Mining Lending Club’s Goldmine of Loan Data Part I of II – Visualizations by State

by Tanya Cashorali | October 14th, 2011

I have a few friends that keep bragging about their 14% annual returns by investing their money with Lending Club, a peer-to-peer lending service that cuts out the complexities and difficulties of getting approved for a loan through a bank. To give you an idea of the sheer amount of volume Lending Club has been dealing with, here’s a snapshot of the Company Statistics as of 10/14/2011:

  • Loans funded to date: $387,043,375
  • Loans funded last month: $24,945,400
  • Interest paid to investors since inception: $32,135,688

Currently Lending Club is boasting that 91% of borrowers earn between 6-18%. Now of course, higher returns are correlated with higher risk. You can choose to diversify your investment across hundreds of different loans with different credit grades – the worse the credit grade, the higher the return percentage, and the higher the risk. I thought it would be interesting to investigate Lending Club a bit more so I navigated over to their site and found something that only a data scientist would consider to be gold:

https://www.lendingclub.com/info/download-data.action


Yes, they have provided complete loan data in CSV format for all of us data geeks to devour.  The data include the current loan status (Current, Late, Fully Paid, etc.), credit grades, interest rates, loan purposes, and all sorts of other juicy tidbits of borrower information.

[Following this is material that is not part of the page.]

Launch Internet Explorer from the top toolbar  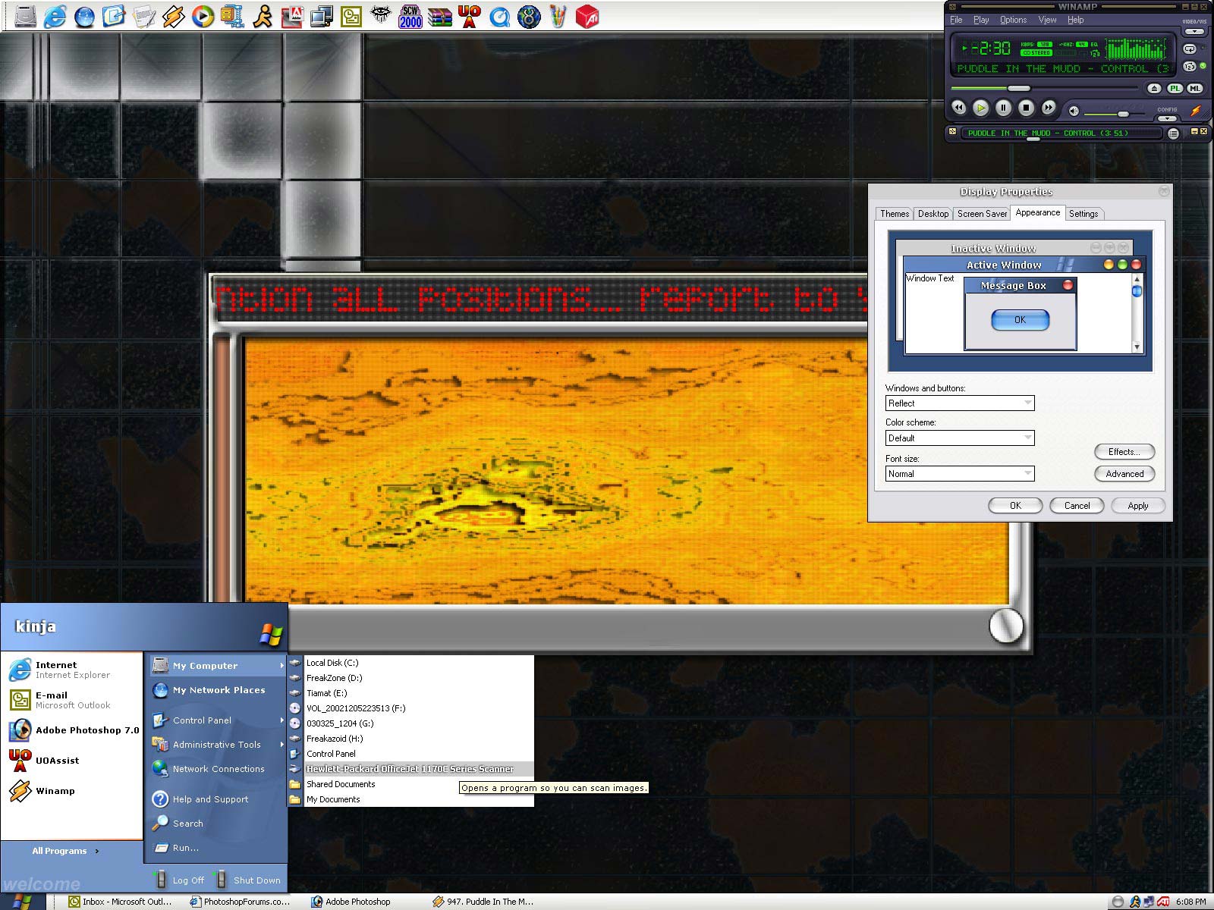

I downloaded the data and quickly determined that this csv file contained information on 37,122 loans. Of course the first thing I did was fire up R:


library(ggplot2)
library(maps)
loans <- read.csv("LoanStats.csv", header=TRUE, skip = 1)

One of the three sexy skills of the data geek includes data munging, otherwise known as suffering. This post will briefly touch on 2 of the 3 skills - Data Munging and Data Visualization. But first, we need to get the data into a format that our tool, in this case R, can handle. We’ll replace some percentage signs and change a factor to a character string.

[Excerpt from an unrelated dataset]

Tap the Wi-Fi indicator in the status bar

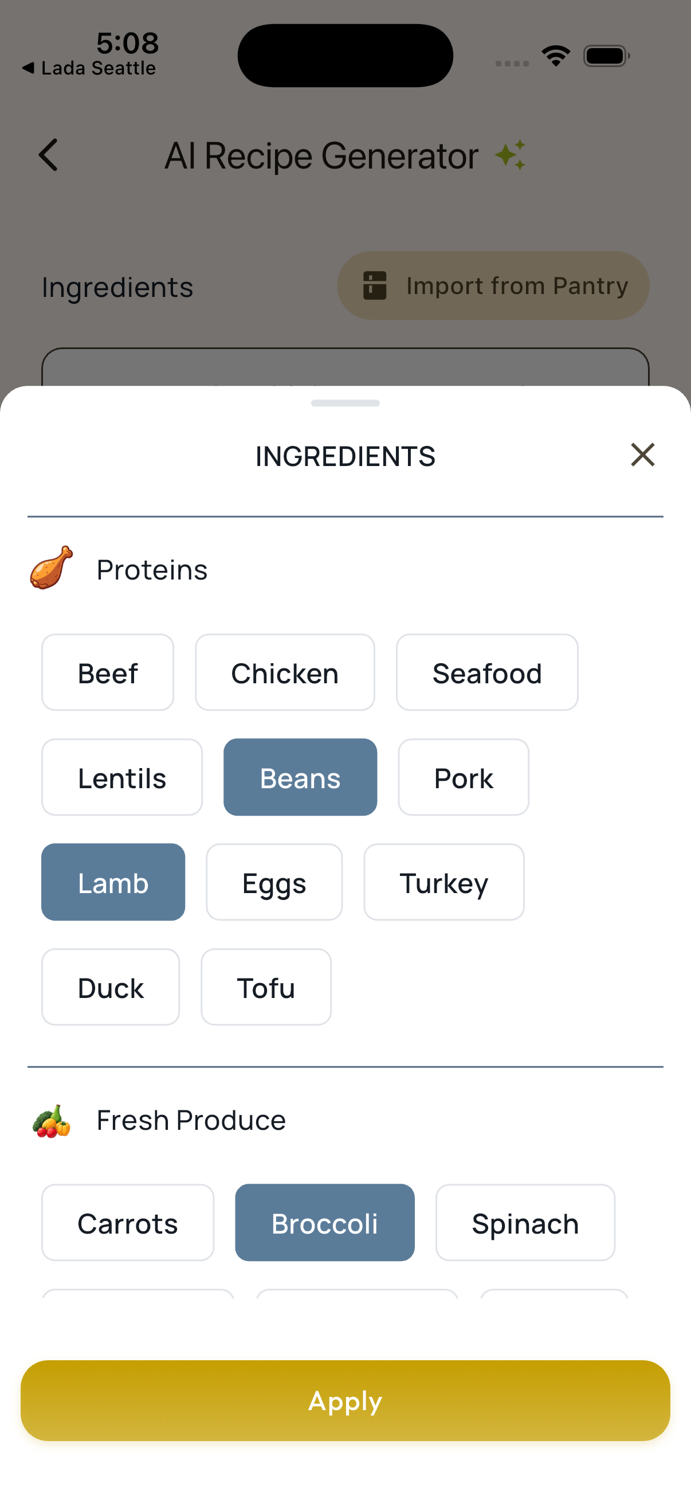(x=556, y=54)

loans$Debt.To.Income.Ratio <- as.numeric(gsub("%", "", loans$Debt.To.Income.Ratio))
loans$State <- as.character(loans$State)
loans$Interest.Rate <- as.numeric(gsub("%", "", loans$Interest.Rate))
loans$Revolving.Line.Utilization <- as.numeric(gsub("%", "", loans$Revolving.Line.Utilization))

Conveniently, map_data(“state”) will get all of the latitude and longitude data for each state so that we can draw a map of the U.S.


states <- map_data("state")
loans<-loans[-which(loans$State == ""),]


#Change state abbreviations to full names so we can merge our data frames together
state.names <- unlist(sapply(loans$State, function(x) if(length(state.name[grep(x, state.abb)]) == 0) "District of Columbia" else state.name[grep(x, state.abb)]) )
loans$State <- tolower(state.names)
colnames(loans)[23] <- "region"

Now we will determine the number of loans by state and merge this data.frame with the states data so we can plot this all out on a map using ggplot2.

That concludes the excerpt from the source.